And, like Willumsen’s endlessly-inventive page layouts, time doesn’t run in a straight line here either — Cooper misplaces his Oscar before he wins it; his letter to DeNiro can be read as either a sincere paean to his acting hero written in anticipation of his winning the same award for which Cooper’s been nominated or an “I told you so” after DeNiro loses out to him; and, perhaps most mysteriously, he appears to be living as Armstrong 24/7 even though the film where he portrays him has already been made.
That’s not even the whole of it, though — one can even walk (or run) away from this book fairly convinced that Cooper himself isn’t Cooper (he’s always wearing shades), but is actually his nephew, Murray, who’s “playing” his uncle Brad, who is, in turn, playing Armstrong. If you choose to go that route — a potential viewpoint that would likely necessitate a separate review/reconsideration — then what you’re looking at here is a David Lynch-style narrative dealing with Michael DeForge-style themes of identity and artifice. That being said —
If one chooses the more straightforward (relatively speaking) approach, what we’re looking at here is actually a fairly comical skewering of glitz, glamour, voyeurism, Las Vegas excess, and Hollywood’s nauseating culture of self-congratulation, all told in an imaginative, though by no means indecipherable, “roundabout” chronological order — an old Tarantino trick, to keep the cinematic comparisons going. That’s a fair reading, perhaps even the one most will adhere to, and arguably even the one Willumsen himself was attempting to put across, but it’s not the only one possible, and that’s what makes this such a conceptually exciting work.

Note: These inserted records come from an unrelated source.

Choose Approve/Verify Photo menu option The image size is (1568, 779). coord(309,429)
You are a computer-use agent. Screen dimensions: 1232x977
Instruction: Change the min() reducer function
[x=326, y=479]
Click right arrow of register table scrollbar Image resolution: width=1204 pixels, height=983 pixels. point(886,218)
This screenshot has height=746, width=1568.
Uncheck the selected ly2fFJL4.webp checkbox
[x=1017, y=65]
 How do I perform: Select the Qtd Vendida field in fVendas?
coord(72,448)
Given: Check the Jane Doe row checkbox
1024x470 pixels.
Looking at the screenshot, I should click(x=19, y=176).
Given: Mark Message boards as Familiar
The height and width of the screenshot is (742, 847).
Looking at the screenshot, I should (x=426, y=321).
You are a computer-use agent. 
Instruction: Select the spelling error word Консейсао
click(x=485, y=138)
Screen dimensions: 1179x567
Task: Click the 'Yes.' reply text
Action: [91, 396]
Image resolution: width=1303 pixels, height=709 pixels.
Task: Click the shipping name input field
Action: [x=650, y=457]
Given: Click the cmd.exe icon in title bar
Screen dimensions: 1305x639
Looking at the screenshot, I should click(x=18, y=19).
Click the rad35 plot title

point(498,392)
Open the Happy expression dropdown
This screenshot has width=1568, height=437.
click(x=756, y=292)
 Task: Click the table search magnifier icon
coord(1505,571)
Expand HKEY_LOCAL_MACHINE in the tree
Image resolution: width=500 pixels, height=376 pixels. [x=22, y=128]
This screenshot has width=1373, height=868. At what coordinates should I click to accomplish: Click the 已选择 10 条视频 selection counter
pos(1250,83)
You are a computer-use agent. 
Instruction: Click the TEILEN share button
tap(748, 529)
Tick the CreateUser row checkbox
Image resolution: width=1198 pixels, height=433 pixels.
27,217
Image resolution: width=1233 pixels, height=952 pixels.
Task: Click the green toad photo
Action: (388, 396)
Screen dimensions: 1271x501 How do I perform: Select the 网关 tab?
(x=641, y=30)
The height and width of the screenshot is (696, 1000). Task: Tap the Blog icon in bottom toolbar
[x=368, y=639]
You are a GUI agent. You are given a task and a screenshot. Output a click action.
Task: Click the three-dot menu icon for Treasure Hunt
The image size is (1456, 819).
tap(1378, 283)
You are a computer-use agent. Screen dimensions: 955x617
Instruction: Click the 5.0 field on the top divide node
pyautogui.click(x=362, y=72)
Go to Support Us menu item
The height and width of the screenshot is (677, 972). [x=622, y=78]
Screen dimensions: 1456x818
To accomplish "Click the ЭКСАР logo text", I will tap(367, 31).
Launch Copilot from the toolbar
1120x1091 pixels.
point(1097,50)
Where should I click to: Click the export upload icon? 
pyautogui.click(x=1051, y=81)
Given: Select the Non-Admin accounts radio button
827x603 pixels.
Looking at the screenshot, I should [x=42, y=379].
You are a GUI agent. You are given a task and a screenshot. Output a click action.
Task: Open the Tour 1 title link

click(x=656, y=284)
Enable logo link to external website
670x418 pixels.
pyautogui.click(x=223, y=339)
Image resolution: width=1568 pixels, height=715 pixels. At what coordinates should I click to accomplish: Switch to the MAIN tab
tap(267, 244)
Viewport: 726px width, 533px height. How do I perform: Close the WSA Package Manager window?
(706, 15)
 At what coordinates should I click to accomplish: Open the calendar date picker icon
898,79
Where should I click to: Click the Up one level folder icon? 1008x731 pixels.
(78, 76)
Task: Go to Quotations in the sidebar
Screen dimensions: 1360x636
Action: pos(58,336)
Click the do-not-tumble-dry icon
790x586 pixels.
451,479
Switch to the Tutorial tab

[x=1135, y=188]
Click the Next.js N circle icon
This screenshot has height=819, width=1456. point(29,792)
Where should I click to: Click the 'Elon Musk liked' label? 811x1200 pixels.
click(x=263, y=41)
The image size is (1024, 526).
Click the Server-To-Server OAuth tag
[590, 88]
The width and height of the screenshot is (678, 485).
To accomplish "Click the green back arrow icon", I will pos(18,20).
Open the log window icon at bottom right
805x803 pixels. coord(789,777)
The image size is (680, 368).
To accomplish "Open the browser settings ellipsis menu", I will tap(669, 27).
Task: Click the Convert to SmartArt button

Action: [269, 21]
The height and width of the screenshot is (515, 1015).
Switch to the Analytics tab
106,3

As anyone who’s read Willumsen’s previous book, Anti-Gone, can tell you, this Montrealer is a cartoonist who seems to function at one speed, and one speed only: overdrive. Indeed, as dense and multi-layered as his pages are, each one almost seems to struggle against the sheer volume of visual information they’re attempting to convey — and that’s by no means meant as a criticism. One way or another, Willumsen always finds a way to translate his extraordinary imagination into imagery that not only catches, but fully absorbs, the attention of the reader, and that’s no mean feat considering the sheer size, scale, and scope of his ambition. Like his protagonist, he’s forever pushing himself — he never stops running.
And while running to your comic shop to pick this up isn’t a possibility for most of us right now given “shelter in place,” Bradley Of Him is a book that you’ll want to obtain immediately, and one that will probably be much-discussed come our own end-of-year “awards season” in comics as many of us will be in the midst of our fifth or sixth re-read of it at that point, and picking up something new from it each time.